Escherichia coli ( E. coli ) is a common bacterium in the human gut and an important cause of intestinal and extraintestinal infections. Some E. coli sequence types (ST) are associated with high pathogenicity. The Extraintestinal Pathogenic E. coli (ExPEC) ST131 is a globally distributed multidrug-resistant human pathogen associated with urinary tract and bloodstream infections. Antibiotic-resistant infections often lead to antibiotic treatment failure, underscoring the need of developing alternative treatments. The highly selective antimicrobial potential of CRISPR-Cas9 has been demonstrated in a range of model organisms. However, the effectiveness of CRISPR-Cas9 in combating ST131-associated infections and the consequences of CRISPR-Cas9 treatment, such as the emergence of escapers, remains unclear.
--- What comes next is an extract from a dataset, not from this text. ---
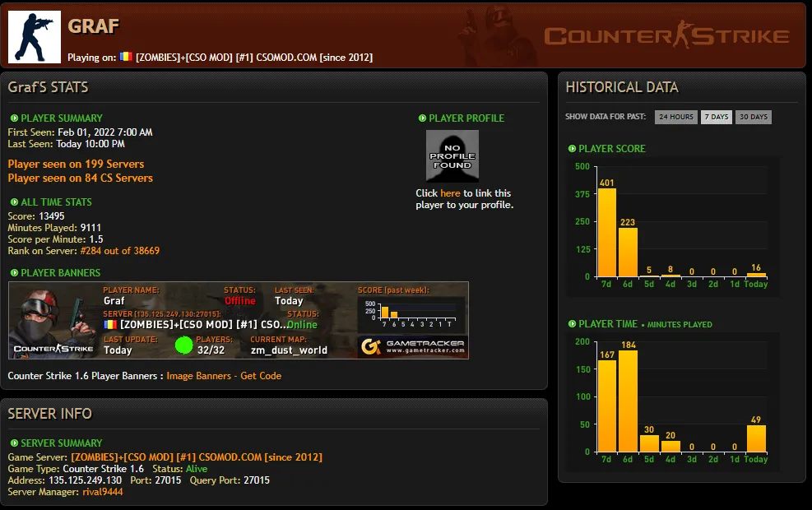Click the flag icon inside the player banner
This screenshot has width=812, height=510.
pyautogui.click(x=110, y=325)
Here, we investigated the antimicrobial activity of CRISPR-Cas9 against ST131 and assessed the frequency and genetic basis of escape. We conjugatively delivered CRISPR-Cas9 to ST131 isolates which carried cefotaxime-resistance-encoding target gene bla CTX-M-15 in the chromosome and characterized escape subpopulations. Two main types of escapers emerged: bla CTX-M-15 -positive escapers carried dysfunctional CRISPR-Cas9 systems and arose at a ∼10 −5 frequency. Instead, bla CTX-M-15 -negative escapers presented chromosomal deletions involving bla CTX-M-15 loss. The frequency of bla CTX-M-15 loss depended on the bla CTX-M-15 genetic context. Specifically, bla CTX-M-15 -negative escapers emerged at low frequency (∼10 −5 ) in isolates where bla CTX-M-15 was located downstream of insertion sequence (IS) IS Ecp1 , while escapers emerged with high frequency (∼10 −3 ) in isolates where bla CTX-M-15 was flanked by IS 26 . This work emphasizes how the genetic context of target genes can drive the outcome of CRISPR-Cas9 tools, where the presence of IS 26 may drive increased frequencies of escape.

IMPORTANCE

In the past decade CRISPR-Cas9 has emerged as an efficient antimicrobial tool capable of selective elimination of targeted bacteria. Even though it has been well described that bacteria can evolve to escape targeting by CRISPR-Cas9, the mechanisms of bacterial escape and their consequences remain largely elusive. In this study, we demonstrate the antimicrobial efficacy of CRISPR-Cas9 against natural isolates of Escherichia coli ST131, a clinically relevant pathogen, and elucidate the mechanism of escape from antimicrobial activity. We identify two distinct mechanisms of escape, which involve either dysfunctional CRISPR-Cas9 activity, or loss of the target gene ( bla CTX-M-15 ), with the latter occurring at frequencies that depend on the genetic context of the target gene. These findings provide important insights into the frequency and mechanisms of bacterial escape from CRISPR-Cas9-based antimicrobials and offer a foundation for the development of more effective treatments.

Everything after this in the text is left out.